= Beginning of Section =
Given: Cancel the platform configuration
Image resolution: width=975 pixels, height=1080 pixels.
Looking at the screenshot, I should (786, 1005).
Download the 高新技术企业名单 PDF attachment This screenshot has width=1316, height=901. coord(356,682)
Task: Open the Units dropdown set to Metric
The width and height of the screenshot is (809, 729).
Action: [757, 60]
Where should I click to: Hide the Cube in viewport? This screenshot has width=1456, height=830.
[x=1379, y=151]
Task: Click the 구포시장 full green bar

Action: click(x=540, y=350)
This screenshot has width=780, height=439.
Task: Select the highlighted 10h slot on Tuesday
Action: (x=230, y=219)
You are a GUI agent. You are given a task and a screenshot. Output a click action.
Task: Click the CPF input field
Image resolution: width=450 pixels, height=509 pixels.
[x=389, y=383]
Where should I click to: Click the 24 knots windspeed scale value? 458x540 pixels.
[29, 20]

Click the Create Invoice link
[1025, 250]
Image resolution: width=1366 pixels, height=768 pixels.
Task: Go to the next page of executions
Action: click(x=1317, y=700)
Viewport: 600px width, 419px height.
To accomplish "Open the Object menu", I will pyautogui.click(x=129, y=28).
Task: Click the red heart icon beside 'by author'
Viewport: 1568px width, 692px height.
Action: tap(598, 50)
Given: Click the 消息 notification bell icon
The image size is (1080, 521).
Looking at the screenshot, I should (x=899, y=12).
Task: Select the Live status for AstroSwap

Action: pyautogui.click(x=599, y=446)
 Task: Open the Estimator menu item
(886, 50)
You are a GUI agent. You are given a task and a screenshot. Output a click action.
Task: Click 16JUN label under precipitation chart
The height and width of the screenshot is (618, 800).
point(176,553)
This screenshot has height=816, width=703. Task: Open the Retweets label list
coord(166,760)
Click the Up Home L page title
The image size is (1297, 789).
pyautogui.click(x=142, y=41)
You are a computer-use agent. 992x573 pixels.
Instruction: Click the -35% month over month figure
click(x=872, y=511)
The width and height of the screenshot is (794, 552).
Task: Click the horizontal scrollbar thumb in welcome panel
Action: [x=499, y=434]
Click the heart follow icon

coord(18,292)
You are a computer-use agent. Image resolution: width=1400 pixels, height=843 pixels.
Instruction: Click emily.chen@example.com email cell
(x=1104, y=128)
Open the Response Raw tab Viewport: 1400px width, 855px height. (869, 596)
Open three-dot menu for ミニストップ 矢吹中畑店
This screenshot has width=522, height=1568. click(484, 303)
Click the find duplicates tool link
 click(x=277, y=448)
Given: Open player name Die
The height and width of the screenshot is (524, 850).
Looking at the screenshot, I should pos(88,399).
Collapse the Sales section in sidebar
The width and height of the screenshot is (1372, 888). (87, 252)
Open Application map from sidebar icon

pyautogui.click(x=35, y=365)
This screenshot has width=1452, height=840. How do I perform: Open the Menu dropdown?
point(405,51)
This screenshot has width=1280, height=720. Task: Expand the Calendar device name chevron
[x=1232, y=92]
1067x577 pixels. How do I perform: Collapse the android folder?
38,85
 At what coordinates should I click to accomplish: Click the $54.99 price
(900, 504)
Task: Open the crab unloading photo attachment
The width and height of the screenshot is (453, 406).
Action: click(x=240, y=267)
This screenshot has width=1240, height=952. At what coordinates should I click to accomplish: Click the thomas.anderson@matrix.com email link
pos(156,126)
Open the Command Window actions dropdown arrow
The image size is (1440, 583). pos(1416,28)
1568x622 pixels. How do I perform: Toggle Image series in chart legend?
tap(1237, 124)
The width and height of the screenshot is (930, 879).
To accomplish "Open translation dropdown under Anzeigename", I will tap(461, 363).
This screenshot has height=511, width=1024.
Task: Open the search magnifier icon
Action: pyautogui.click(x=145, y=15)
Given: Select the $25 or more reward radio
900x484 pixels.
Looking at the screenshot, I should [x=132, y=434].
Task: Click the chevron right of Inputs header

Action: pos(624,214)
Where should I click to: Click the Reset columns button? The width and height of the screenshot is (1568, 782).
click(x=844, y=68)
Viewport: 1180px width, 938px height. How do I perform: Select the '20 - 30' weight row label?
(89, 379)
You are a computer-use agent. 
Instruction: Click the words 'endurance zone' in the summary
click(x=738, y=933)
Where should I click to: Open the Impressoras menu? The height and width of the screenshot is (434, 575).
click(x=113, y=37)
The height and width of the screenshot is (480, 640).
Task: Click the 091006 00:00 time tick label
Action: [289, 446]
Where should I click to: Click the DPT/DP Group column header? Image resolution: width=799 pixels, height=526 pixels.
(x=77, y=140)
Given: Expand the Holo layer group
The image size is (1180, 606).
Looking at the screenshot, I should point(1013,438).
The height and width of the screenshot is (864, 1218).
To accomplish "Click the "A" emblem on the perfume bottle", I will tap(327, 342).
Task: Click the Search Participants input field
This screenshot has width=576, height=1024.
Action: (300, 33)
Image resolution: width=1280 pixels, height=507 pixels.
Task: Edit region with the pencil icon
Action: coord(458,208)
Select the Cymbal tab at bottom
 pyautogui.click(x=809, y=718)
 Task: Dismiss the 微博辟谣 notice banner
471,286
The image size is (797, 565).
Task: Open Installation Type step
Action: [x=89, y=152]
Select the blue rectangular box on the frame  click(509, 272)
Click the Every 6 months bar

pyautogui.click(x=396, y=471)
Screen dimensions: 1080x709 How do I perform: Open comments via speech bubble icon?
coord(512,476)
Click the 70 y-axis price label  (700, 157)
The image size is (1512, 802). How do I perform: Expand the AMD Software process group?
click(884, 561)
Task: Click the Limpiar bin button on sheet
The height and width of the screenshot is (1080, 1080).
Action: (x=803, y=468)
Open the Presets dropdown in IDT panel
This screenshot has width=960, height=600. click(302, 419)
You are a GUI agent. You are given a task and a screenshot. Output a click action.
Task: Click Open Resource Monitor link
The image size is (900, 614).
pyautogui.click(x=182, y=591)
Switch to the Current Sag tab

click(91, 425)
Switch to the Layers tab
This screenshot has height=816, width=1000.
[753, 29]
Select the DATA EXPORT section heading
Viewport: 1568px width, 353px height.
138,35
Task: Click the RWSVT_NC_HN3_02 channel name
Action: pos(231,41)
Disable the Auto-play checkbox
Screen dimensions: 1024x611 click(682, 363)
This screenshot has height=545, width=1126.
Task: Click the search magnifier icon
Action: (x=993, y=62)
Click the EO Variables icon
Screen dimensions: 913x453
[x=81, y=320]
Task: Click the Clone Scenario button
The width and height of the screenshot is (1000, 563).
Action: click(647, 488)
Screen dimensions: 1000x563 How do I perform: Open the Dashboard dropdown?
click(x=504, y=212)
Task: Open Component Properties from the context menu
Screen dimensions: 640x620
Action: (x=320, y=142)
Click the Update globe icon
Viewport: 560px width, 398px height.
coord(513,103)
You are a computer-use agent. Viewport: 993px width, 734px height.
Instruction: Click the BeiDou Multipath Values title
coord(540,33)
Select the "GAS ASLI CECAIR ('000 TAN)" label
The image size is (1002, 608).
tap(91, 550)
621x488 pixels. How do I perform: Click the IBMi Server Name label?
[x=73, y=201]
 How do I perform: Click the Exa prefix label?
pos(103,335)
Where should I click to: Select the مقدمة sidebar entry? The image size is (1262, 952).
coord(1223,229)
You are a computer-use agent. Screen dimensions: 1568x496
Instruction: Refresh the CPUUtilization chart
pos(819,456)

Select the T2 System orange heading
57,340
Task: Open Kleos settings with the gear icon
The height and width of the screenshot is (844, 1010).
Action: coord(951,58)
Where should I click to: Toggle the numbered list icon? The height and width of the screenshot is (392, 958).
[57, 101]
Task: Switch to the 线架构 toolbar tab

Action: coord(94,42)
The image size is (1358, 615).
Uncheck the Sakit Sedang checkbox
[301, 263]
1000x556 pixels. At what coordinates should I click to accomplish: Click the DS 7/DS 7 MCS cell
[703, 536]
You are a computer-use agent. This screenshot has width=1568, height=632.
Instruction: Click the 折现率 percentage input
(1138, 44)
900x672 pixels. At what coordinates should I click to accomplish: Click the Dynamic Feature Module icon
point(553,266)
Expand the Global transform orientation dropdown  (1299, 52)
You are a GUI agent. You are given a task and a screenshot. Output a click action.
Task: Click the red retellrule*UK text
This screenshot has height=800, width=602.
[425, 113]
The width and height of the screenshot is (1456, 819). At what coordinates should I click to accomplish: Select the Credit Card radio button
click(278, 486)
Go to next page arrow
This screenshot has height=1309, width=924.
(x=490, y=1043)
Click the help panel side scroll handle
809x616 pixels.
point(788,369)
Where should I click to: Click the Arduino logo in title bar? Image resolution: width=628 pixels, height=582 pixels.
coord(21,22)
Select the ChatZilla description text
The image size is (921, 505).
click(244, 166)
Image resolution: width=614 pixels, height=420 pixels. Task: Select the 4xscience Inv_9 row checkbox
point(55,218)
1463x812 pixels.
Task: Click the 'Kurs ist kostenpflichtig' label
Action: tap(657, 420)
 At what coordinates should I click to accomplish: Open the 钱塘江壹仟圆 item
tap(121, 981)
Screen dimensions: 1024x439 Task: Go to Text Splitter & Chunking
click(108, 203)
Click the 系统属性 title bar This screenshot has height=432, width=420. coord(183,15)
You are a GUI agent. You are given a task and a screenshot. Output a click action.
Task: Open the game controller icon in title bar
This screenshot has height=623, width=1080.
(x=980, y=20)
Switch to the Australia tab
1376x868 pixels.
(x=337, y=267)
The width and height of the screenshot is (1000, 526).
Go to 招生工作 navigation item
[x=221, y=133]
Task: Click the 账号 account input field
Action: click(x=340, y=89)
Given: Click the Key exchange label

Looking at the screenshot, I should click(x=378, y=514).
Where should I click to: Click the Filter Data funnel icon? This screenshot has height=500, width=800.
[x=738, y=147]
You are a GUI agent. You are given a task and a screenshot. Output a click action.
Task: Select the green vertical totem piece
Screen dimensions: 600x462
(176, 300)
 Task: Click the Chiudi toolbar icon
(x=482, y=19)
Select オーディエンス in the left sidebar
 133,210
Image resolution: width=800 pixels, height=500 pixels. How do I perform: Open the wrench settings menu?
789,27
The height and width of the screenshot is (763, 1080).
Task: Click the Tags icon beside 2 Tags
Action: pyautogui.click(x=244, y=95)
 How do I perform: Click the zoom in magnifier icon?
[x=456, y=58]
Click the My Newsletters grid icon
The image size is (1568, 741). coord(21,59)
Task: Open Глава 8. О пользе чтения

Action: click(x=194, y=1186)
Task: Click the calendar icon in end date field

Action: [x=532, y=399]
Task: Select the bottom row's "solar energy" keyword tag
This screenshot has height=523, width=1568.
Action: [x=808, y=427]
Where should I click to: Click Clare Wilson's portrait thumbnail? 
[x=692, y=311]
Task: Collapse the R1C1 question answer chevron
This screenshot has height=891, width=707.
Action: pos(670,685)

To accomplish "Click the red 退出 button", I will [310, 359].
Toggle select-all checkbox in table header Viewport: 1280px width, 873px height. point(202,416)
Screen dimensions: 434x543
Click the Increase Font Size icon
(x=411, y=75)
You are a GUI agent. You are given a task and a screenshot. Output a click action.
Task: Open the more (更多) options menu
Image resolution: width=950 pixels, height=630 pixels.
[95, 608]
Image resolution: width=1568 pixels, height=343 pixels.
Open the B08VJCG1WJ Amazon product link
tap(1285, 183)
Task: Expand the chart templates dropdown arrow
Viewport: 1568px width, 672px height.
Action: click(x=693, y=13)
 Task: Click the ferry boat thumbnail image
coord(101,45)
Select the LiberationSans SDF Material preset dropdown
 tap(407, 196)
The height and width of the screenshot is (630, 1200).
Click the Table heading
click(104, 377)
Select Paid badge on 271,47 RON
= End of Section =
*Goal of the exercise:* Report the number of lines in the material above holding the word "more", without anything else.

*Reply:* 2